Demikian pandangan Sekretaris Jenderal Indonesia Risk Center, Ahmad Marthin Hadiwinata, dikutip Sabtu 30 Mei 2026.
Ahmad secara khusus menyoroti Rancangan Peraturan Pemerintah (RPP) tentang Tugas TNI.
Pasalnya, RPP tersebut memuat sejumlah ketentuan yang berpotensi memperluas keterlibatan TNI dalam ruang sipil melalui kewenangan pengamanan sipil, penegakan hukum, hingga penggunaan norma yang dinilai lentur dan multitafsir.

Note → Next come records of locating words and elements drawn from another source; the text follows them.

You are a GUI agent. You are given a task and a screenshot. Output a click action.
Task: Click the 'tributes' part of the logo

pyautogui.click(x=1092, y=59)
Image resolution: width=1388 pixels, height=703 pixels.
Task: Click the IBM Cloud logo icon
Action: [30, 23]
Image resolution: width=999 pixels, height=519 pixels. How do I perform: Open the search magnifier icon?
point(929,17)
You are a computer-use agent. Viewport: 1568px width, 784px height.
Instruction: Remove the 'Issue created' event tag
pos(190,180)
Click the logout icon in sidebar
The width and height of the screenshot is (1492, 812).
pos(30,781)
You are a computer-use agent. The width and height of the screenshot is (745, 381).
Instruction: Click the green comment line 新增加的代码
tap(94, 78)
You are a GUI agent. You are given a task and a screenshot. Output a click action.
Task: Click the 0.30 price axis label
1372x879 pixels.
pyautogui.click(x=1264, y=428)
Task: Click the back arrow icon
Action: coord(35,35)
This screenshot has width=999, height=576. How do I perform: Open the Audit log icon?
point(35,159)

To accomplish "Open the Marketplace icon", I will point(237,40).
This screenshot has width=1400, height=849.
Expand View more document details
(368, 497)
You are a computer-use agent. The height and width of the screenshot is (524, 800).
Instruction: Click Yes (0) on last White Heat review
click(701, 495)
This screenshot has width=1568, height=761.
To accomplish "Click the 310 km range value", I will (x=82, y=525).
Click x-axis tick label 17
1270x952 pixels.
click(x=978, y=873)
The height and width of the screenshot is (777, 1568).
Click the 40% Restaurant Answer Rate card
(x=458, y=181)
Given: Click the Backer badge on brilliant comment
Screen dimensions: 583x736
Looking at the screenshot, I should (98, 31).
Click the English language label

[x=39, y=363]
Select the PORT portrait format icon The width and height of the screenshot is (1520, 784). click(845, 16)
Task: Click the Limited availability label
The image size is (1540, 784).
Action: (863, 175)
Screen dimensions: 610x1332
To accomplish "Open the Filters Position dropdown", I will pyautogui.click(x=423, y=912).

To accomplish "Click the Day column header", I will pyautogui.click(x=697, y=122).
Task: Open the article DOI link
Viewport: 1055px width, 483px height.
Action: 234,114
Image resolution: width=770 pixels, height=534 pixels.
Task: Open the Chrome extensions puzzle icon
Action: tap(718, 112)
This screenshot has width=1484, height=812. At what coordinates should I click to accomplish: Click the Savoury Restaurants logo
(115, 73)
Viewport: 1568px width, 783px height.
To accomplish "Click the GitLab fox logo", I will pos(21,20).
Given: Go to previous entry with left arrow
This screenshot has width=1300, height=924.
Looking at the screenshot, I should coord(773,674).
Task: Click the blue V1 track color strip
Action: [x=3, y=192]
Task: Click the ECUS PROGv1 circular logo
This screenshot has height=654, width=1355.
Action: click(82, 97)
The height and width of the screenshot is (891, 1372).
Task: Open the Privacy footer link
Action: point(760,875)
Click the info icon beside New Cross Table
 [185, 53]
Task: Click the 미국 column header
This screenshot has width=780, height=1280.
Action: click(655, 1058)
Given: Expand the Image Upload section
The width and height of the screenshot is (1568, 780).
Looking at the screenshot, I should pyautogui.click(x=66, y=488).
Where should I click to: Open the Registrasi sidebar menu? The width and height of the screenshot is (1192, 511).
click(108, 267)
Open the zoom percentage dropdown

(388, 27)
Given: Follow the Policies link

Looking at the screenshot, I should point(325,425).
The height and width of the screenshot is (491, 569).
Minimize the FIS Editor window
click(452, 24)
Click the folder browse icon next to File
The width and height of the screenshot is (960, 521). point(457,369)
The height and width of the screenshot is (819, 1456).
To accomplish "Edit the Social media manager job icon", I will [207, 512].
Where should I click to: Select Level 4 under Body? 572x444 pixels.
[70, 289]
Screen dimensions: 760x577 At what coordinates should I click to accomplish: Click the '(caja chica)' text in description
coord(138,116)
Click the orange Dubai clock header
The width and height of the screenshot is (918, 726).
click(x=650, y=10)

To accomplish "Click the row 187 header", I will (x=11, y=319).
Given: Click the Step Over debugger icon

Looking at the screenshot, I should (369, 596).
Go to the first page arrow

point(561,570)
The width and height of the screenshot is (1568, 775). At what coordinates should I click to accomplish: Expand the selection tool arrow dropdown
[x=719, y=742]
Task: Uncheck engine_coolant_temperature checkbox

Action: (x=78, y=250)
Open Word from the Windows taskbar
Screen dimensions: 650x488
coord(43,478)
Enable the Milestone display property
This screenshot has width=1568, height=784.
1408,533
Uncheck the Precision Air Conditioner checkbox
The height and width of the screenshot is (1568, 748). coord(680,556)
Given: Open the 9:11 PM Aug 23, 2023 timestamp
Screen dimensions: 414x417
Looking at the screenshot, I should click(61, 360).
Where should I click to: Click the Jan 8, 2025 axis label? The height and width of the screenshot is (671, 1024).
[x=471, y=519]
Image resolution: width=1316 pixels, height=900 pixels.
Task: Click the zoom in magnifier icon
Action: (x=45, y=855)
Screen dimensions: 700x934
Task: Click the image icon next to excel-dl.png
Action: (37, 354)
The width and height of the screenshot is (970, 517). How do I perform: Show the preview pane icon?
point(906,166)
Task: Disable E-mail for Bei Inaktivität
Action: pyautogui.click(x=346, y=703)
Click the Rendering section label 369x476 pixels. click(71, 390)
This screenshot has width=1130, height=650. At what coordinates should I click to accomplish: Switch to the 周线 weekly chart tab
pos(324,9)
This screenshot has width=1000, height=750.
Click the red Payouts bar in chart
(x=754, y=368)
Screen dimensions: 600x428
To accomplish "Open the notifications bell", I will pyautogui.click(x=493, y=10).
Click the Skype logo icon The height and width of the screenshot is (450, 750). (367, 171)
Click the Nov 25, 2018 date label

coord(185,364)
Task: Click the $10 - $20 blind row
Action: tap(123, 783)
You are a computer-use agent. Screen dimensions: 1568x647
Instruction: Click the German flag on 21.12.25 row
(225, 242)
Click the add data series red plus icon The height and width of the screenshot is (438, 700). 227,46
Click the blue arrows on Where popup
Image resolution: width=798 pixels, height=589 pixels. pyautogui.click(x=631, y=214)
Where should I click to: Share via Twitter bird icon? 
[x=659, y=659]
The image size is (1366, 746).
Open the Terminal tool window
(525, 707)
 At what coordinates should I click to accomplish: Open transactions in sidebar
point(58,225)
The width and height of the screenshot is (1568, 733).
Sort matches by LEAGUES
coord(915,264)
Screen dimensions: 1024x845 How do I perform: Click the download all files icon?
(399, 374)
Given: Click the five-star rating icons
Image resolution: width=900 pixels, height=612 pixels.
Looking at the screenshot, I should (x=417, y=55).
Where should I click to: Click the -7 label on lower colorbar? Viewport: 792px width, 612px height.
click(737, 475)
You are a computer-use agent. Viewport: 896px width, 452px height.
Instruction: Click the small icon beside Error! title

Padahal, kata Ahmad, reformasi sektor keamanan yang menjadi amanat TAP MPR Nomor VI dan VII Tahun 2000 bertujuan menempatkan TNI sebagai alat pertahanan negara.
“Sehingga setiap perluasan kewenangan di luar fungsi pertahanan perlu mendapatkan pengawasan dan kajian mendalam,” kata Ahmad,
Ahmad mengajak semua pihak untuk mengawasi proses penyusunan RPP TNI tersebut. Sebab, kebijakan yang berkaitan dengan sektor pertahanan dan keamanan sangat berpengaruh terhadap ruang-ruang sipil.
“Setiap regulasi yang berdampak terhadap ruang sipil harus dibahas secara transparan, partisipatif, dan tetap berpegang pada prinsip-prinsip demokrasi serta supremasi sipil,” kata Ahmad.